A veteran bus driver opened the event, saying: “The union and the contractors are crying for each other. The union sent in auditors, who are basically reporting that the companies are losing money because of our salaries. No one is fighting for us. The only alternative the union is giving us is waiting for the politicians and for a court decision. They say accept the concessions or go on strike. The companies would love a strike to get rid of us. The union, the companies and the city are working together.”

She concluded, “We can’t leave the struggle in the hands of 1181. We have to call on other workers, and conduct an independent struggle. The union defends the system and the Democrats. We have to fight for ourselves. They want to turn the clock backwards 30 years and take everything away from us.”

A driver with 24 years service said, “There is a lot of money in this country. We the working class paid for the bank bailout and now we are being exploited for the profits of the investors. Atlantic Express is a publicly traded company and they will do everything to boost the returns to their shareholders. They don’t care where it comes from. School bus drivers, city transit workers, all workers are being sold out to investors who drive Lamborghini sports cars and live in luxury.”

“The union is working for themselves, not for us,” another driver from Atlantic Express added, “The last strike wasn’t a strike at all, it was a masquerade. They want to pay you for part-time work like the contract the ATU signed with First Student in Long Island.
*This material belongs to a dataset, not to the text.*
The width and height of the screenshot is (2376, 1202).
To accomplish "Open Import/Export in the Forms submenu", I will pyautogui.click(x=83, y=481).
When you call the union delegate they say we have to ‘compromise with the companies.’ Many workers, he said, “want to stop paying union dues because the ATU is not working for us.”

In the course of the discussion, workers debated the viability of filing class action lawsuits against the union, issuing petitions to remove Cordiello and replacing him with a “reform” candidate. These questions were addressed by speakers from the World Socialist Web Site, who had been invited to the meeting because during the strike the WSWS was the only publication that provided a voice for workers, warned them about the treachery of the ATU and the Democratic Party and encouraged workers to form rank-and-file committees.
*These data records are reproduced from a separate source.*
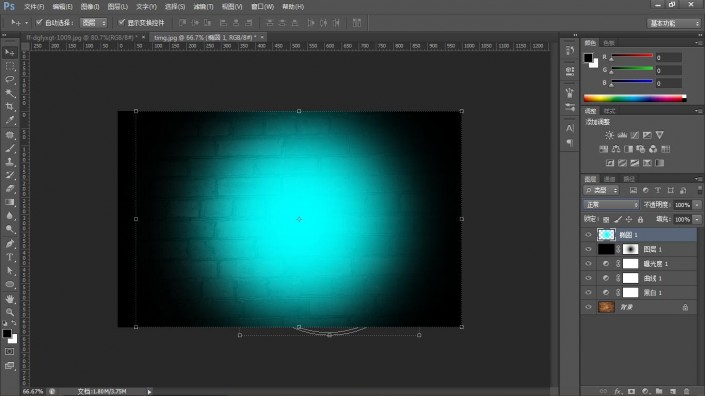The width and height of the screenshot is (705, 396).
Task: Toggle Show Transform Controls checkbox
Action: [x=121, y=22]
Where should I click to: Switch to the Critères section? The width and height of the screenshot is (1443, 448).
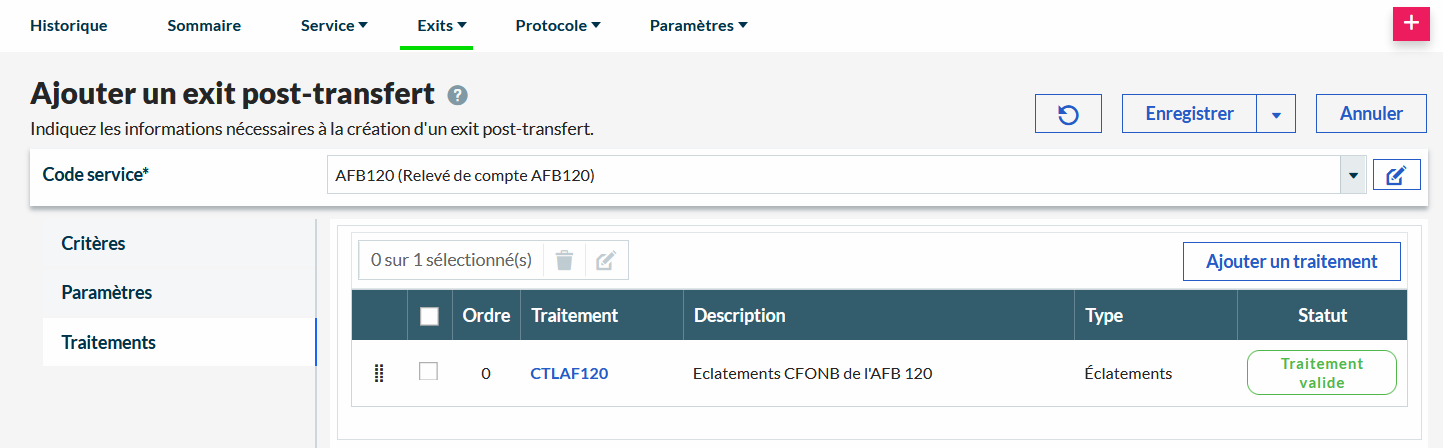pyautogui.click(x=93, y=244)
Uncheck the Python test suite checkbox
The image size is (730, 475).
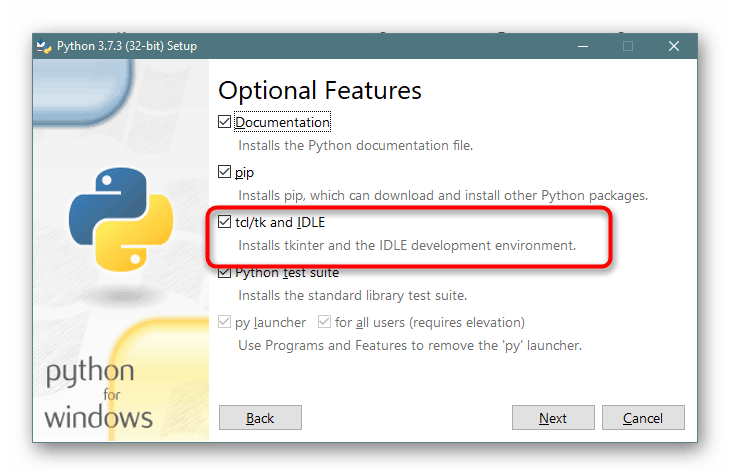coord(224,272)
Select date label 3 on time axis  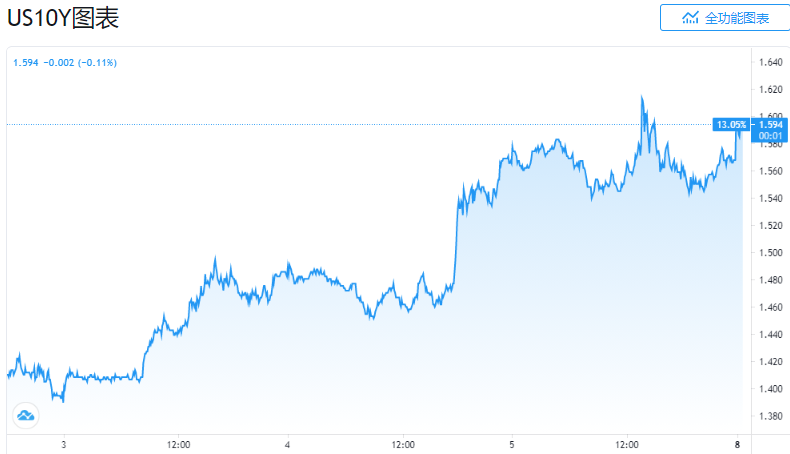tap(63, 443)
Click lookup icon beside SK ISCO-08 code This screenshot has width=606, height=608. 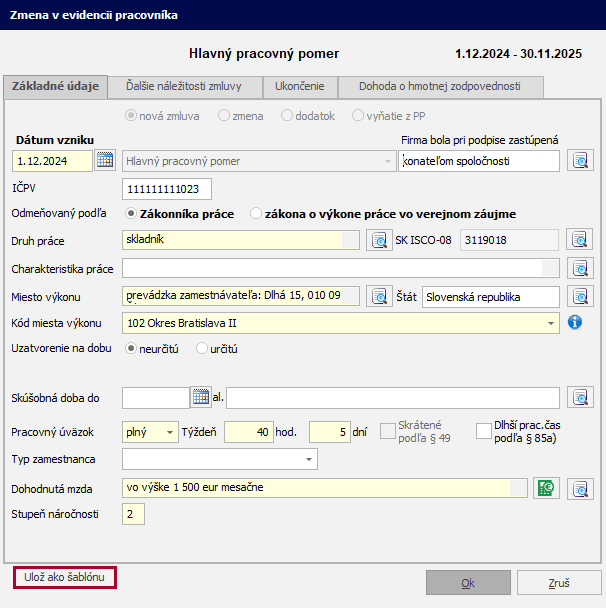coord(581,240)
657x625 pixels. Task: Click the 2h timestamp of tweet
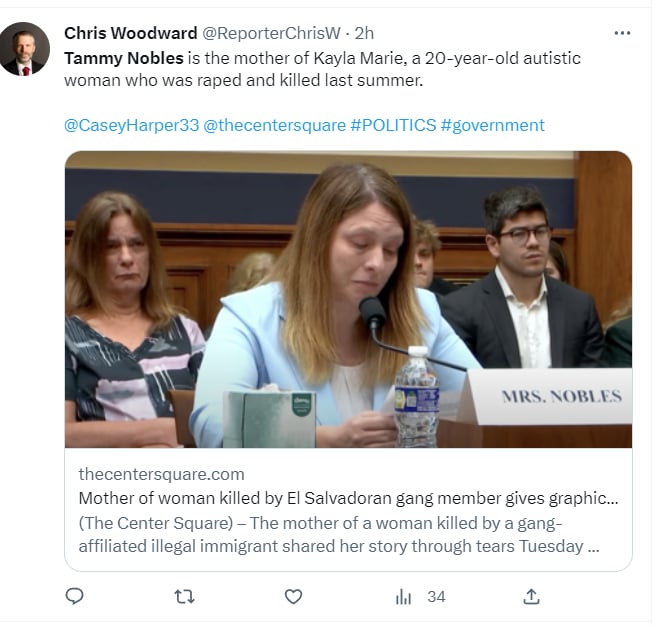pos(364,33)
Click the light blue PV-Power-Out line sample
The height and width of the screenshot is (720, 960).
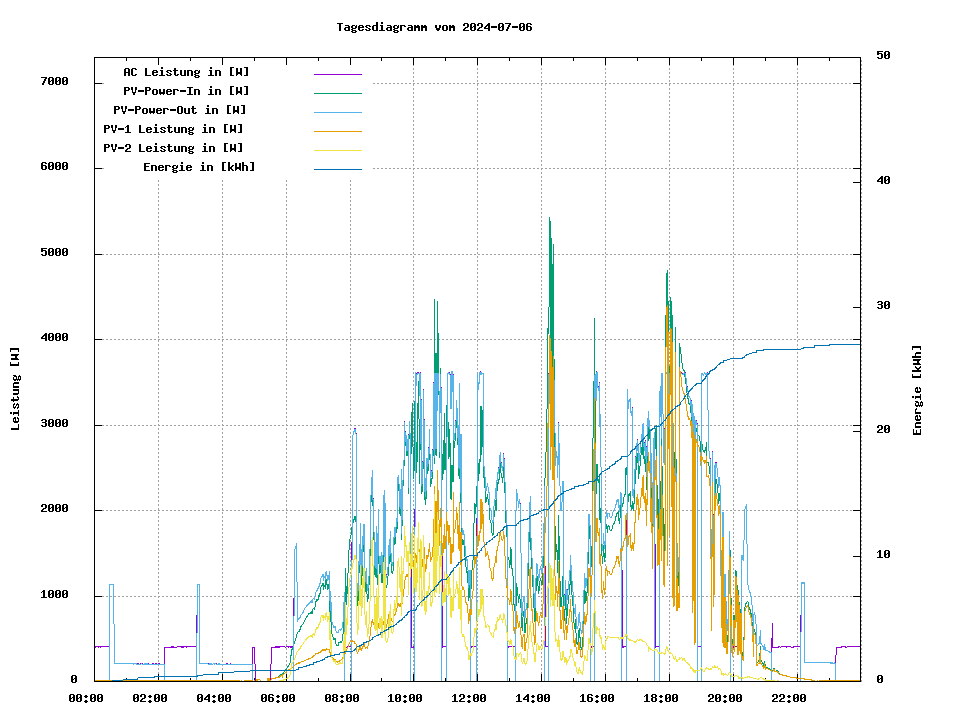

A WSWS speaker explained that the nationally based unions in the US and throughout the world had been transformed by the globalization of capitalist production into direct instruments of the corporations and the state to suppress the class struggle and impose the dictates of the banks and big business.

He said a change at the top of the unions would not change their fundamental character, pointing to the experience of the New York City transit workers who threw out the leadership of the Transport Workers Union Local 100 and elected a “dissident” leader, Roger Toussaint, who betrayed them and has since been kicked upstairs to a higher-paying position in the TWU International union.
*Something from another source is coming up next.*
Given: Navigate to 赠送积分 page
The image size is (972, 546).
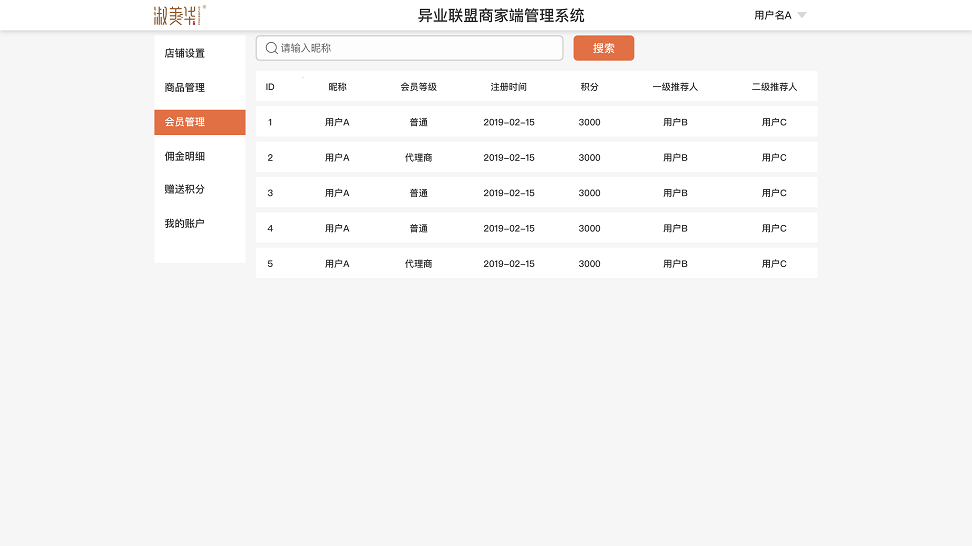Looking at the screenshot, I should pos(185,189).
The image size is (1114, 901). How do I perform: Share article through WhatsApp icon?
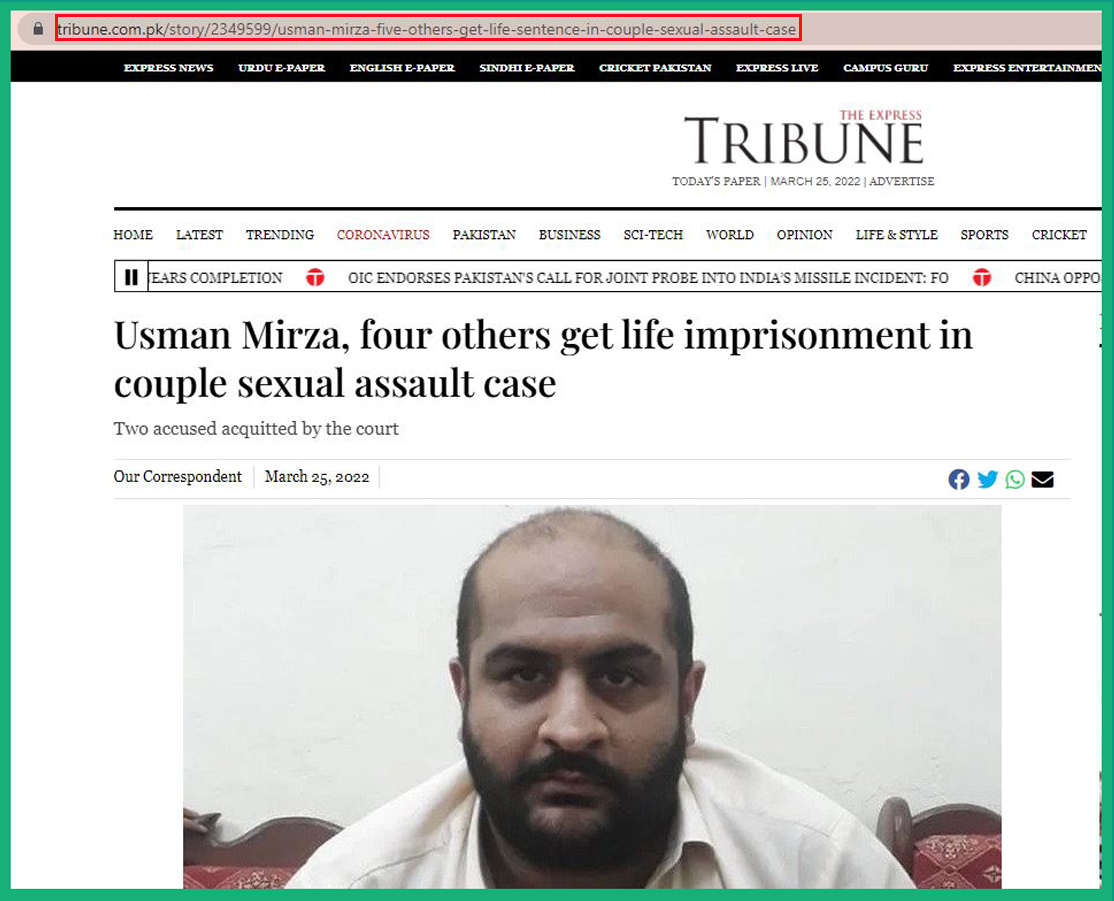1015,480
Addressing several comments from drivers about the confusion of their fellow drivers and escorts, another WSWS speaker said, “Our job is to lead, not adapt to confusion. Of course, there is confusion: the trade unions and the Democratic Party have suppressed the working class for decades. This is a historic meeting because workers are beginning to emerge as an independent force. The answer isn’t trying to reform what are unreformable unions, but building new organizations to unite the entire working class and politically prepare for the immense struggles to come.”